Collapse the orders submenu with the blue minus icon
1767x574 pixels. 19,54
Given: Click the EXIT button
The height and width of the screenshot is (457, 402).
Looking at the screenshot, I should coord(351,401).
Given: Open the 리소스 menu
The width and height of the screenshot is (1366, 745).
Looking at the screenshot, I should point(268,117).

...

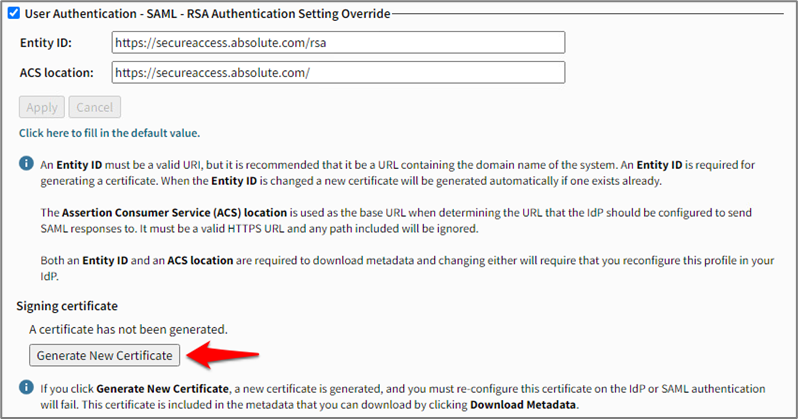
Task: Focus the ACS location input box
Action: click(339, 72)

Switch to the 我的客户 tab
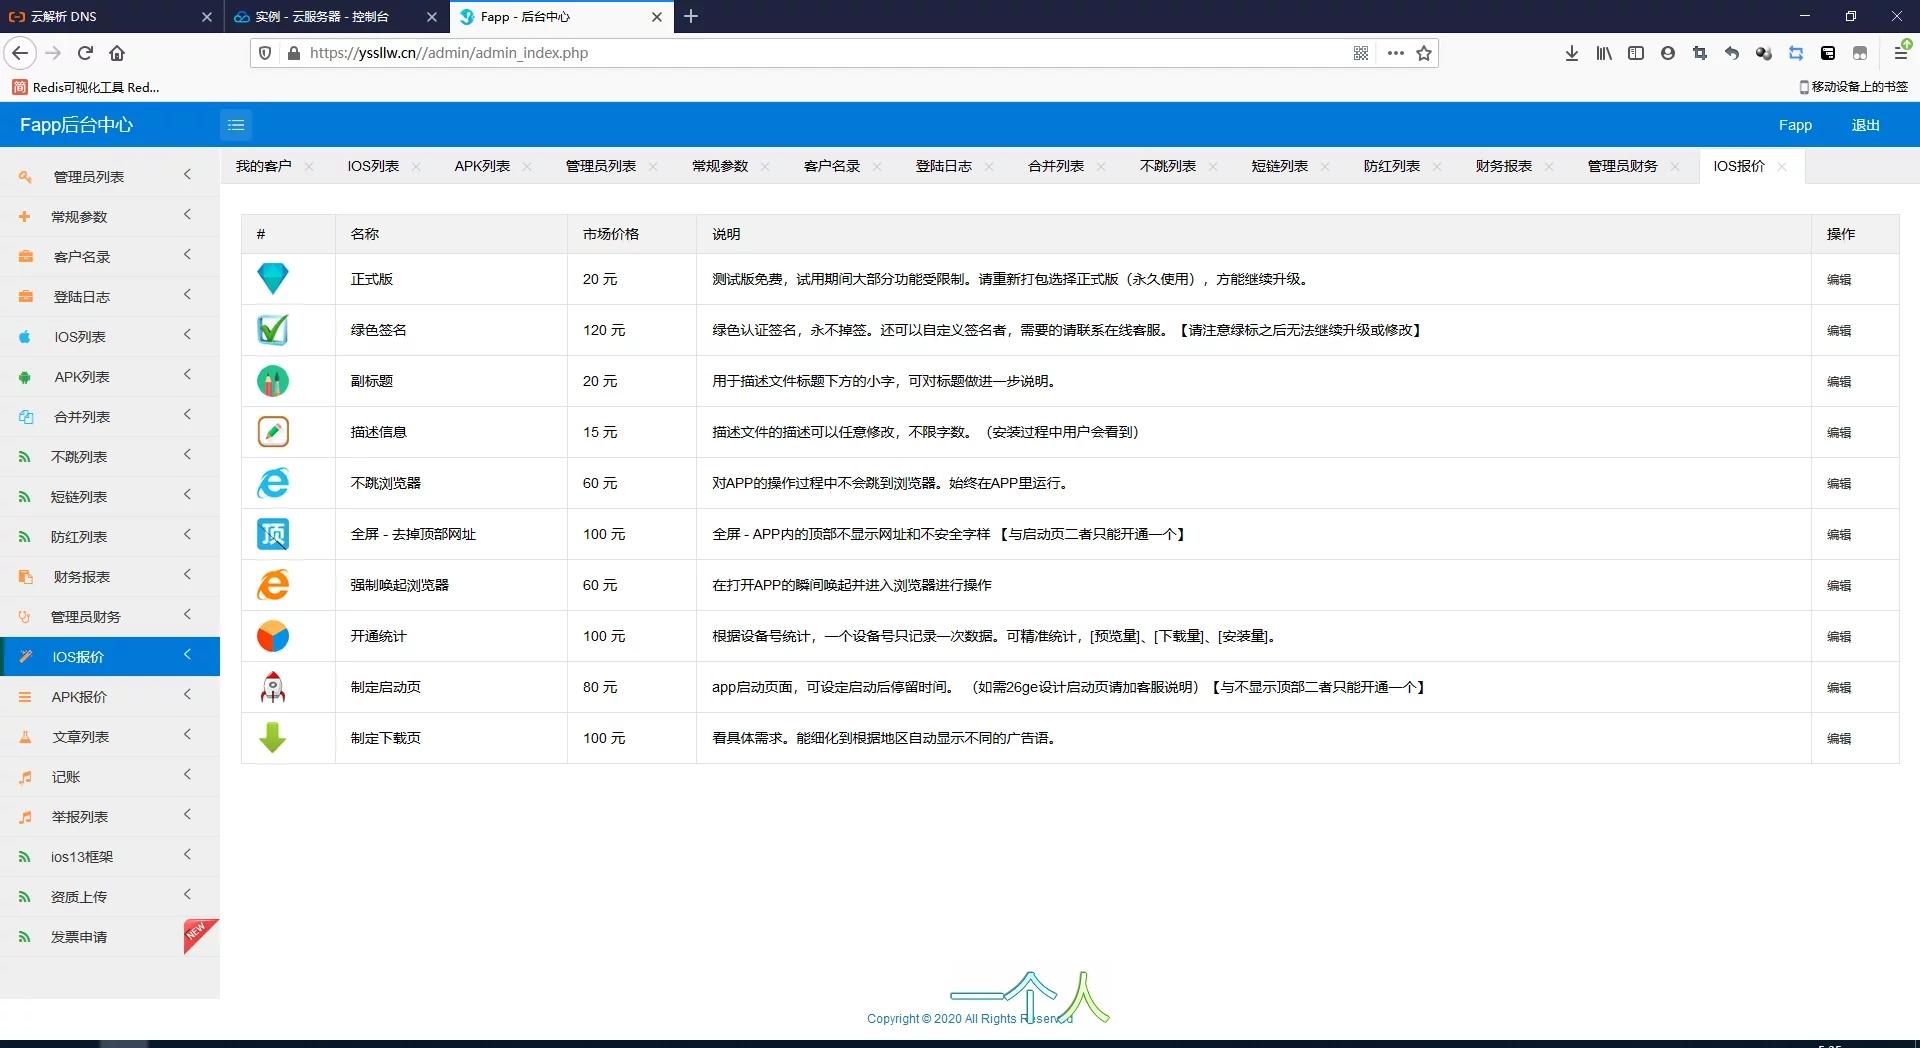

* * *

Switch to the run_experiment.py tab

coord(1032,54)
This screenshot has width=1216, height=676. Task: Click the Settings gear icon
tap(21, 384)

- **To do**: Every line in the records above that contains the word "Given" is to be copied out.

- **Your solution**:
Given: Click the EXIT button
Given: Open the 리소스 menu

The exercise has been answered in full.